Hazel wasn’t the mother of anyone, but I think she should not be forgotten. Her story is one of childhood innocence gone wrong. She had brothers and sisters, and was the youngest of the children. Hazel was born July 4th 1921, and her mother Alda, died the same year on her own birthday October 12th 1921. Hazel was only three years, two months, and nine days old when she died.
The story is…Hazel went down the hill to play her little friend. The two girls wore their aprons over their dresses so their dresses would not get dirty. The apron had pockets, and in one of the pockets was a secret. Matches were stored in the pocket of one of the girls. The two of the girls giggled and lit matches and let them go before their fingers got burned by the wooded match. The girls were called into their homes, and one of the matches was stuck back in the box. The box of matches was in the apron pocket of Hazel. As she ran to her house the box went up in flames. The apron, and her dress caught fire too. As she ran up the hill to her house the flames engulfed her tiny body. Someone finally got the flames under control, but not before Hazel was burned. Most of her body was burned, and one of the children ran for the doctor. The doctor arrived at the Gray house September 11th, 1921. There was very little he could do for her, but she hung on for as long as she could. September the 12th was the last day the Doctor would see her alive, and she passed away on the 13th of September.

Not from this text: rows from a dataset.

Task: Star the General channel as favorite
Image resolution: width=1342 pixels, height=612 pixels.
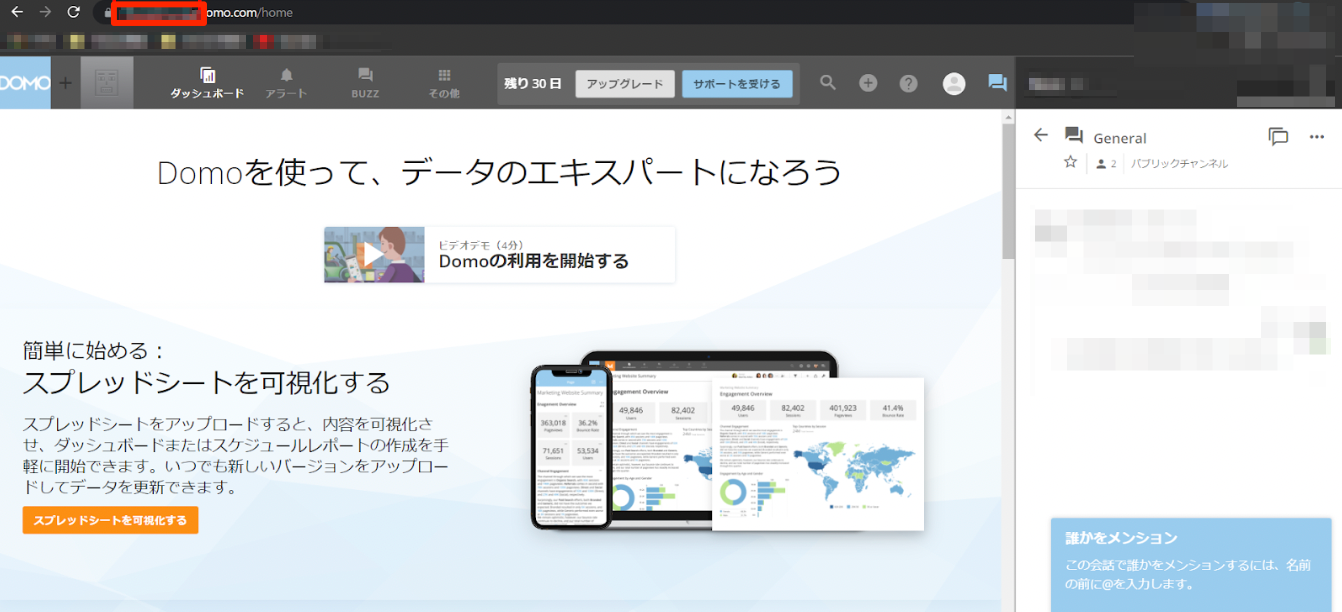Action: (1070, 162)
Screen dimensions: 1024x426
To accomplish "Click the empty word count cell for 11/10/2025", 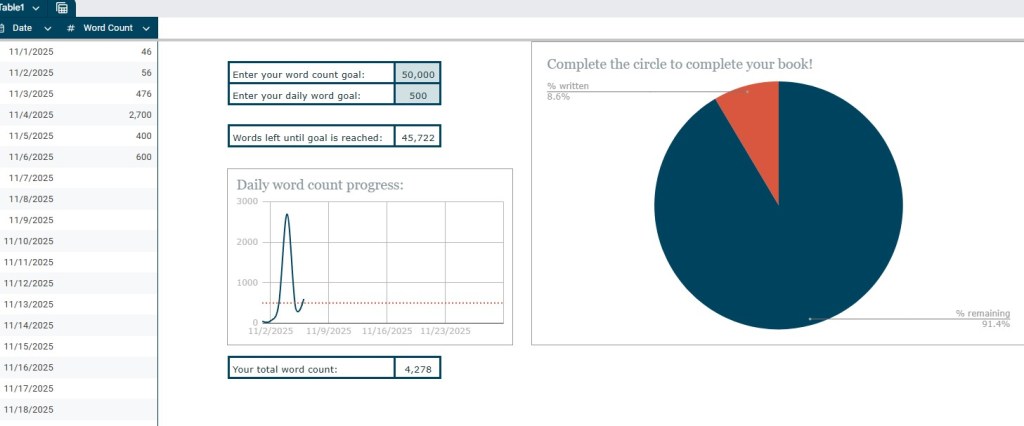I will [120, 241].
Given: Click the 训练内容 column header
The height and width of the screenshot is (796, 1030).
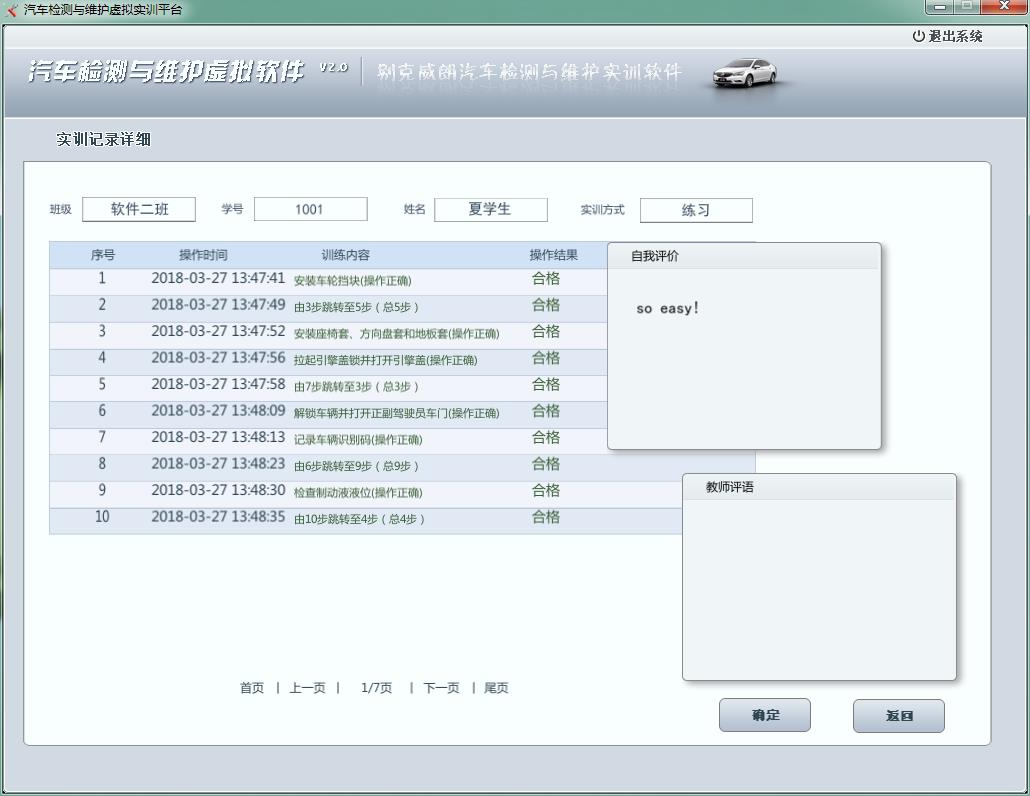Looking at the screenshot, I should (x=345, y=255).
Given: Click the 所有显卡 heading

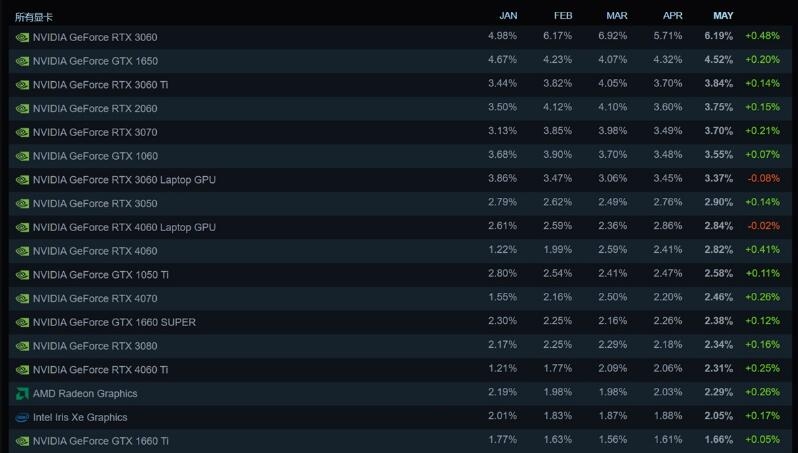Looking at the screenshot, I should click(x=34, y=17).
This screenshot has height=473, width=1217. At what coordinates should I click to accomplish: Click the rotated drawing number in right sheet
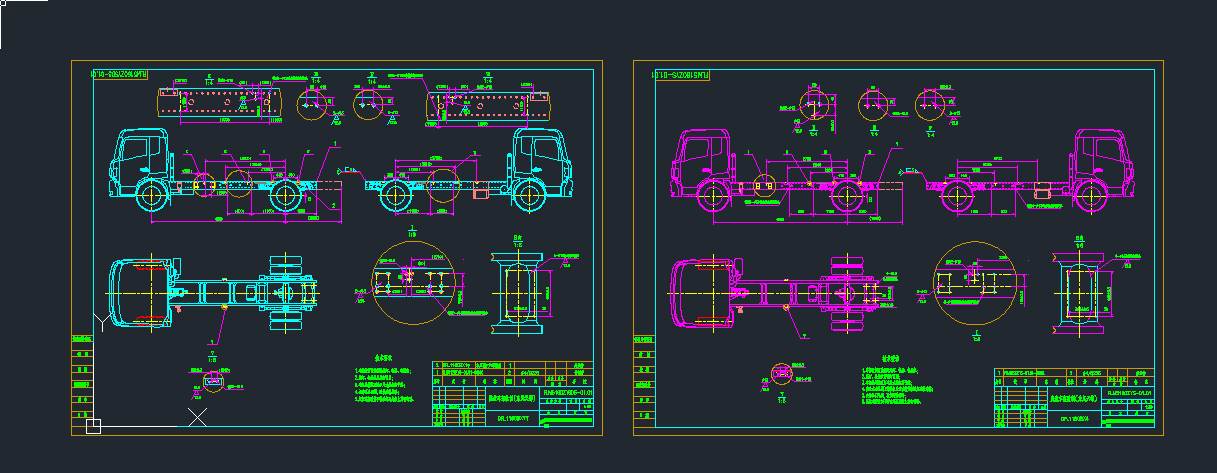coord(680,75)

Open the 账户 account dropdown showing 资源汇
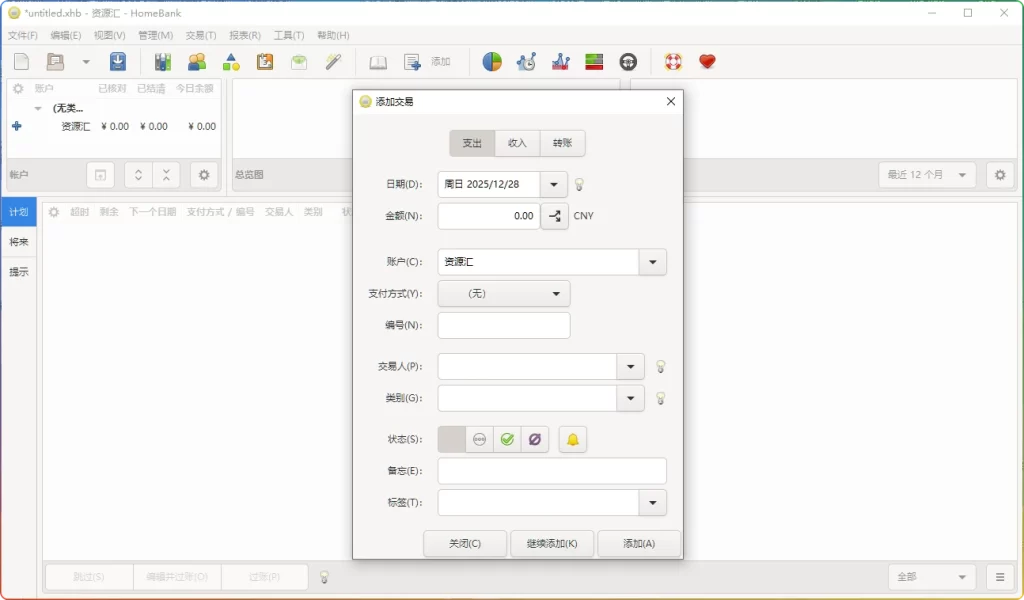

With stories like these we understand why some of the people drank alcohol. Seeing your child burned, in pain, and crying out for you to help as she is dying. It is just unimaginable to any parent. Asa, the father of Hazel, was a single father, and had been for the last 3 years. I can’t even imagine the guilt that he carried with him too.
Each of us have stories that are worthy of being told to other family members. Stories that make us stronger. Knowing that the children watched their mom die, and then Hazel die too makes me want to do more. Our ancestors found the strength to go on with their lives. Now, we keep the memory of Hazel alive by remembering her, and telling her story.